RE: “Imitation learning considered unsafe?” (I’m the author):
The post can basically be read as arguing that human imitation seems especially likely to produce mesa-optimization.
I agree with your response; this is also why I said: “Mistakes in imitating the human may be relatively harmless; the approximation may be good enough”.
I don’t agree with your characterization, however. The concern is not that it would have roughly human-like planning, but rather super-human planning (since this is presumably simpler according to most reasonable priors).
I don’t agree with your characterization, however. The concern is not that it would have roughly human-like planning, but rather super-human planning (since this is presumably simpler according to most reasonable priors).
Thanks for the clarification. Consider the sort of relatively simple, super-human planning algorithm that, for most goals, would lead the planner/agent to take over the world or do similarly elaborate and impactful things in the service of whatever goal is being pursued. A Bayesian predictor of the human’s behavior will consider the hypothesis Hg that the human does the sort of planning described above in the service of goal g. It will have a corresponding hypothesis for each such goal g. It seems to me, though, that these hypotheses will be immediately eliminated. The human’s observed behavior won’t include taking over the world or any other existentially dangerous behavior, as would have been implied by hypotheses of the form Hg. A hypothesis which says that the observed behavior is the output of human-like planning in the service of some goal which is slightly incorrect may maintain some weight in the posterior after a number of observations, but I don’t see how “dangerously powerful planning + goal” remains under consideration.

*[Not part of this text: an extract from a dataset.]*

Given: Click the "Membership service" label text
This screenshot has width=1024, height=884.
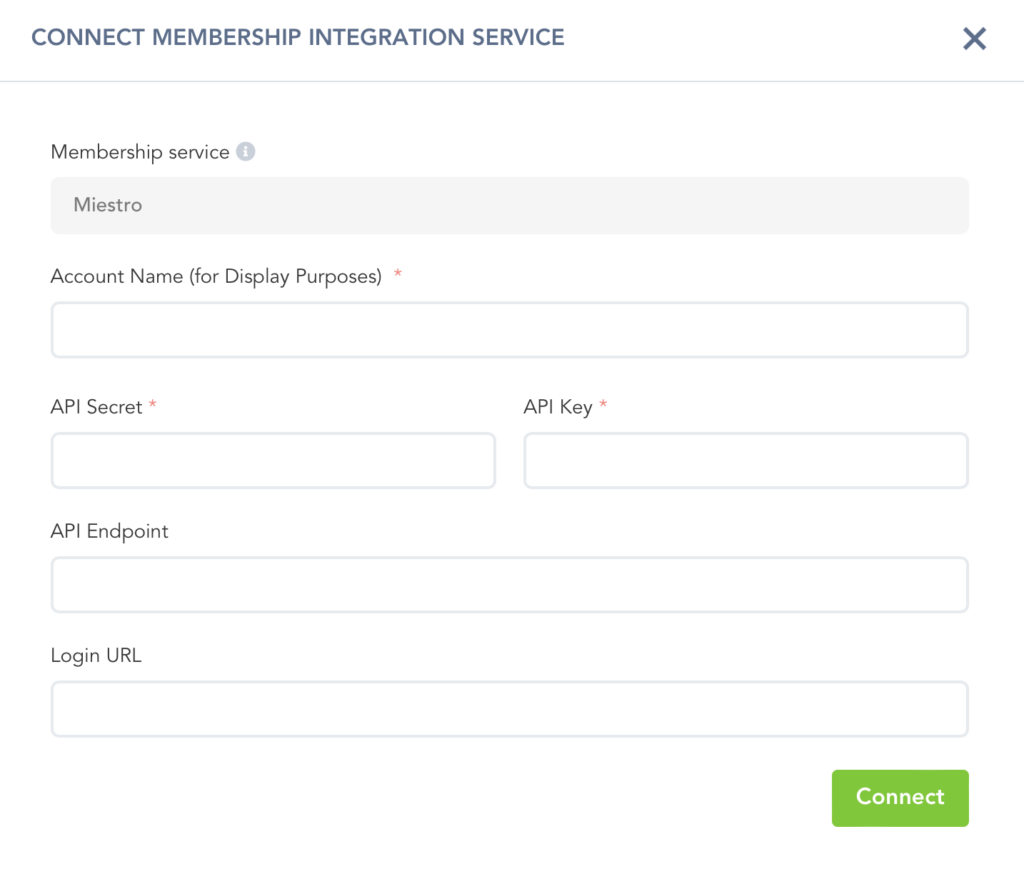Looking at the screenshot, I should tap(140, 152).
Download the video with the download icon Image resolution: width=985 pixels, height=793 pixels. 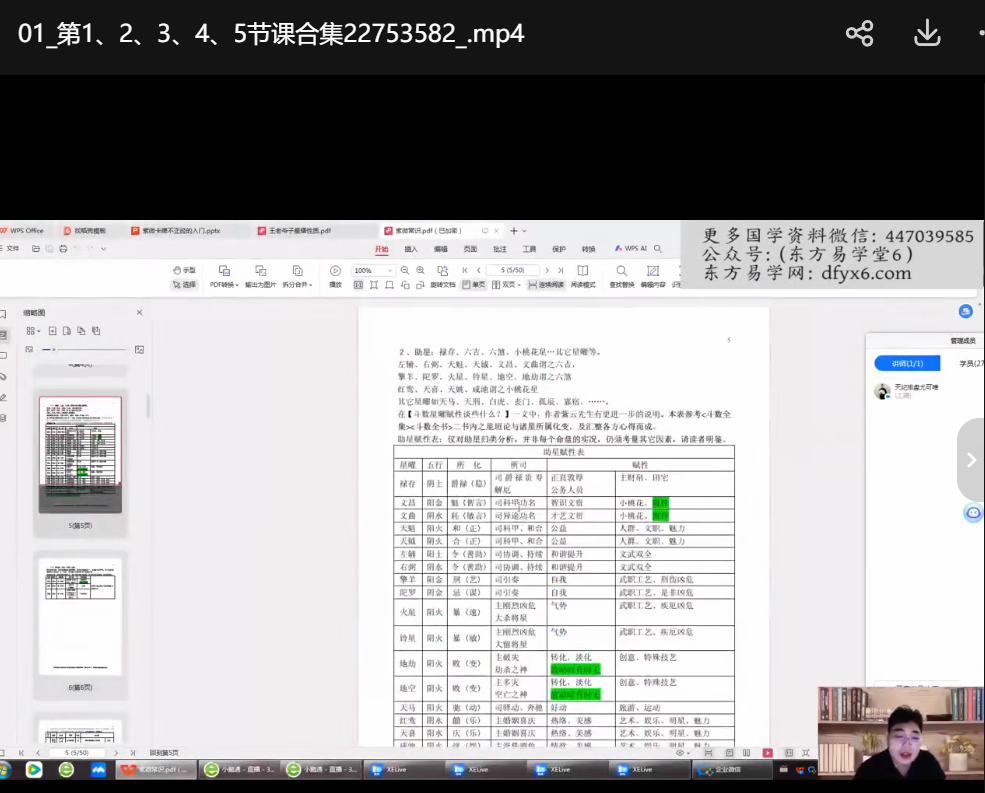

The post can basically be read as arguing that human imitation seems especially likely to produce mesa-optimization.
I suppose the point of human imitation is to produce a weak, conservative, lazy, impact-sensitive mesa-optimizer, since humans are optimizers with those qualifiers. If it weren’t producing a mesa-optimizer, something would have gone very wrong. So this is a good point. As for whether this is dangerous, I think the discussion above is the place to focus.
A Bayesian predictor of the human’s behavior will consider the hypothesis Hg that the human does the sort of planning described above in the service of goal g. It will have a corresponding hypothesis for each such goal g. It seems to me, though, that these hypotheses will be immediately eliminated. The human’s observed behavior won’t include taking over the world or any other existentially dangerous behavior, as would have been implied by hypotheses of the form Hg.
This is a very good argument, and I’m still trying to decide how decisive I think it is.
In the meanwhile, I’ll mention that I’m imagining the learner as something closer to a DNN than a Bayesian predictor. One image how how DNN learning often proceeds is as a series of “aha” moments (generating/revising highly general explanations of the data) interspersed/intermingled with something more like memorization of data-points that don’t fit the current general explanations. That view makes it seem plausible that “planning” would emerge as an “aha” moment before being refined as “oh wait, bounded planning… with these heuristics… and these restrictions...”, creating a dangerous window of time between “I’m doing planning” and “I’m planning like a human, warts and all”.
RE: “Imitation learning considered unsafe?” (I’m the author):
The post can basically be read as arguing that human imitation seems especially likely to produce mesa-optimization.
I agree with your response; this is also why I said: “Mistakes in imitating the human may be relatively harmless; the approximation may be good enough”.
I don’t agree with your characterization, however. The concern is not that it would have roughly human-like planning, but rather super-human planning (since this is presumably simpler according to most reasonable priors).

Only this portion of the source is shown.